Подобные замечания вполне справедливы - рок-группа должна хотя бы на трех, четырех выступлениях, три, четыре раза покорить и заворожить публику, как в киплинговой "Книге джунглей" змей Каа исходящей от него энергией заворожил племя бандерлогов. Только после этого группа может себе позволить сложные инструментальные разработки, вербальные чудачества и прочие "творческие поиски". В самом деле: если бы "Битлз" все время сочиняли композиции типа "Революции номер девять", разве снискали бы они популярность столь значительную и любовь разных народов? И если бы "Пинк Флойд" не сделали "Темную сторону луны", такую понятную и близкую, далеко ли бы они уехали со своей психоделией и "Атомным сердцем матери"? Одними музыкальными инновациями, одними экстравагантностями имя не завоюешь, нужна прочная основа, нечто, объединяющее группу и публику, цемент, так сказать. Когда ударник знает свое дело, клавиши не тянут время занудной импровизацией, лид-гитара поет и плачет, словом, когда солисту "созданы все условия", тогда группа и слушатели взлетают на гребень неистовой волны кайфа, юноши бьют стулья, девушки визжат, а критики пишут про неожиданный взрыв дионисийства в прагматическую эпоху. Энергия, расцвет рок-н-ролла.

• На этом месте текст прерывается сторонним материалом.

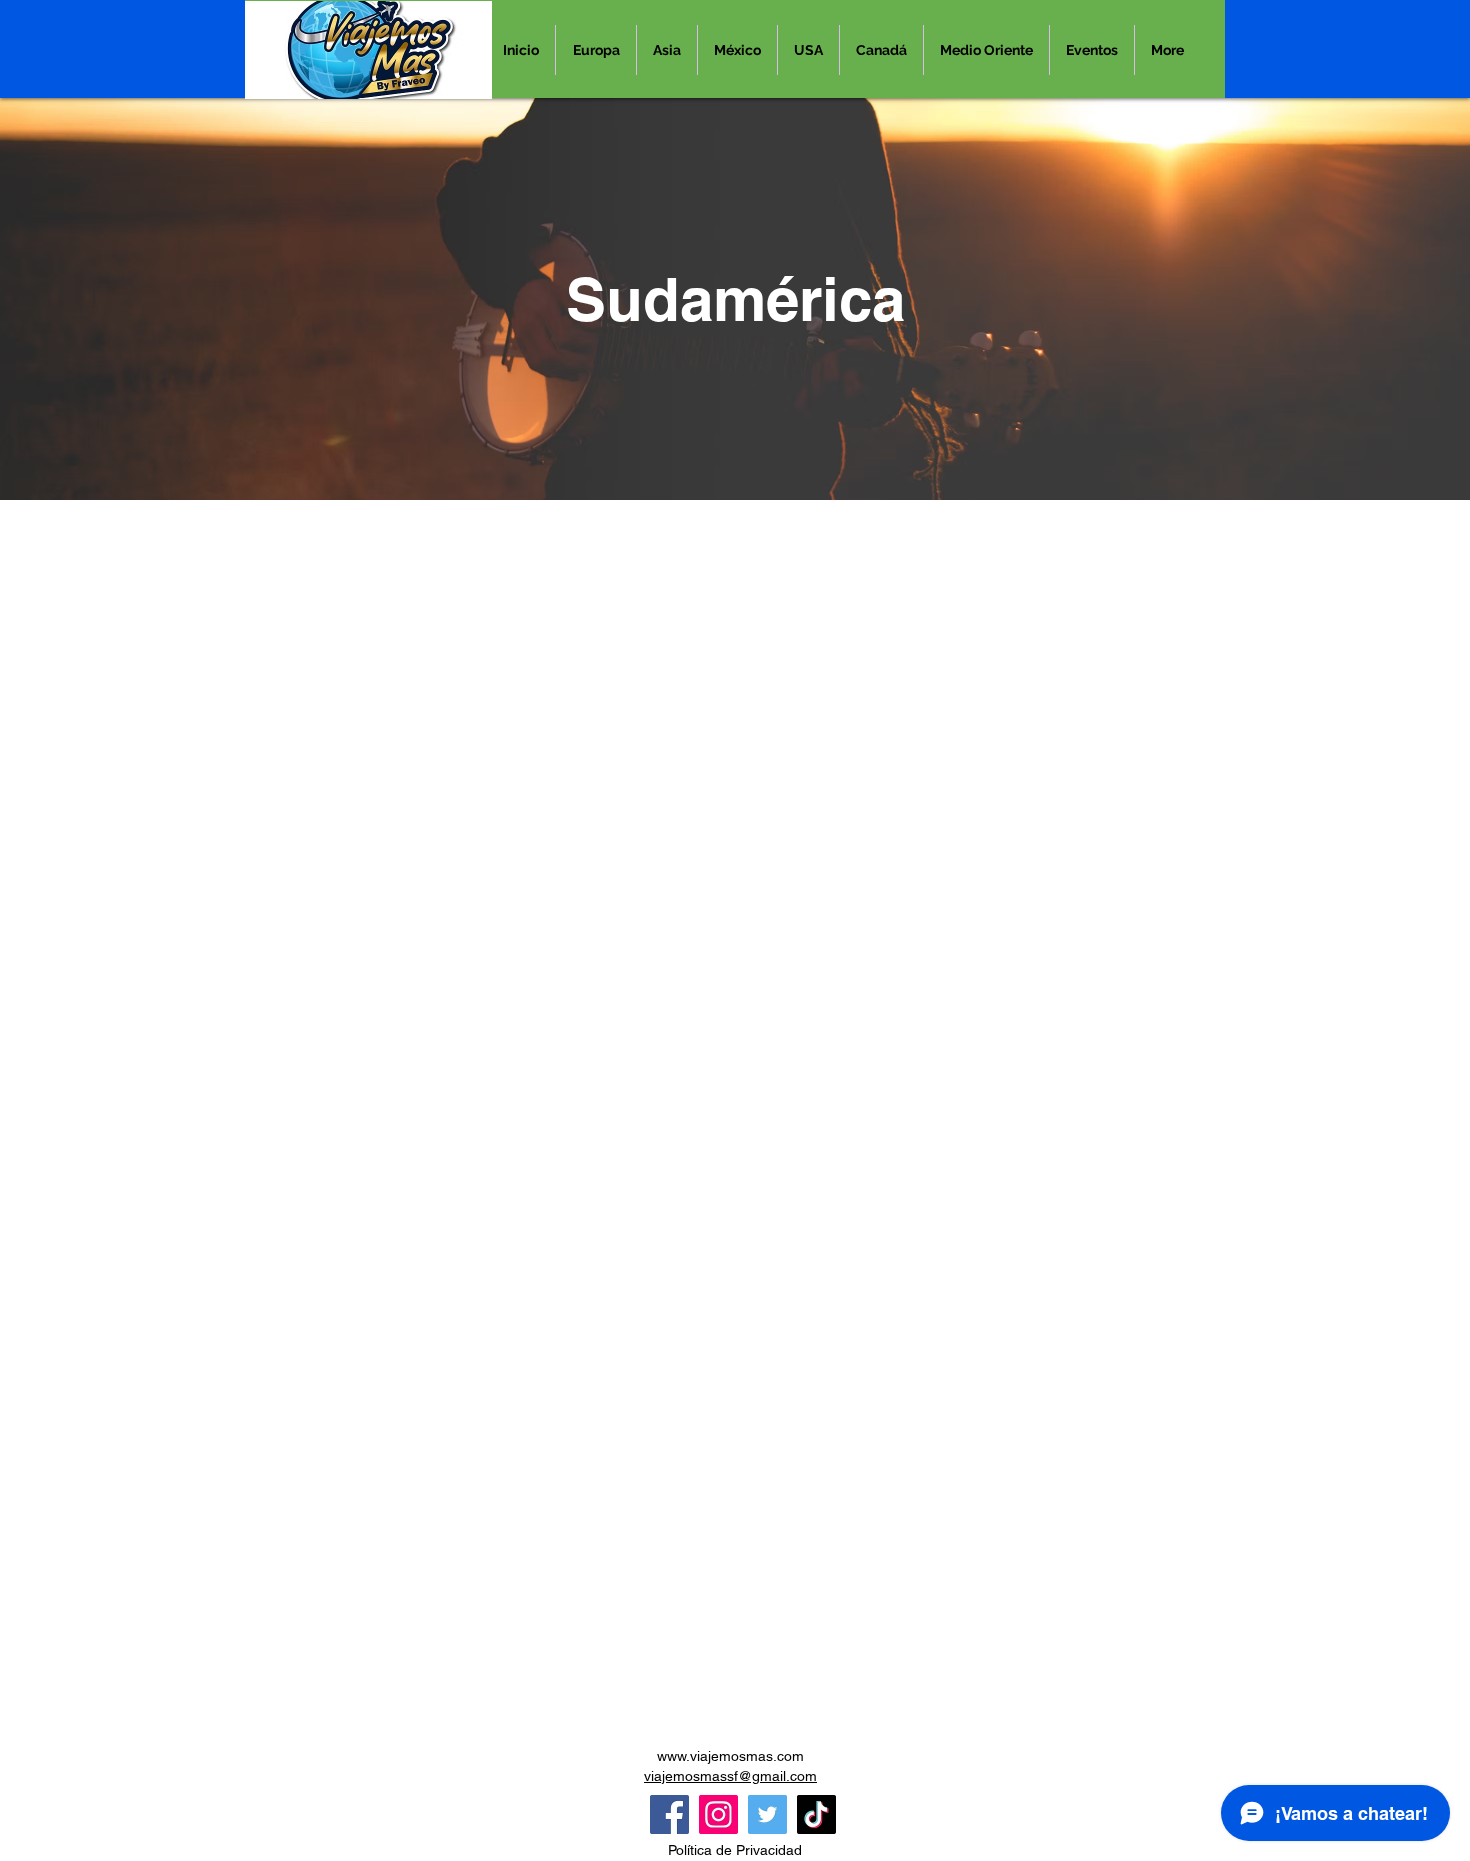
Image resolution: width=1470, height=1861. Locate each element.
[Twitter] (767, 1814)
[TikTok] (816, 1814)
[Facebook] (669, 1814)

Может быть, скажут, я слишком усложнил дело, нагрузив на простого парня - Василия Шумова - экзистенциально-метафизический рюкзак? Может быть, песни типа "Алексеев" или "Времена года" объясняются либо оригинальничаньем, либо мимолетным влиянием чокнутых интеллигентов? Вполне вероятно. Ведь когда-то советская пресса писала о "Битлз" примерно следующее: "Простые ливерпульские ребята попали в лапы авантюриста-индуса, выдающего себя за гуру". Василий Шумов, понятно, тоже мог попасть в лапы кого-нибудь, "выдающего себя за…", но сие сомнительно, если учесть его жесткий и независимый характер. Однажды я спросил: "Василий, расскажи, кто на тебя повлиял и кому ты чем-нибудь обязан?", на что он ответил приблизительно так: не знаю, не понимаю, музыку знаю плохо, да и не считаю нужным знать. Обычный выпендреж, полагаю. Вероятно, закрывшись в комнате, изучал Вагнера или даже Шостаковича. Знакомство с Альфредом Шнитке тоже подозрительно. Однако все это поклепы, скорей всего, и, возможно, он честный рокер, простой, как упомянутый рубль, который хотел бы набрать девять аналогичных дружков и называться по-другому.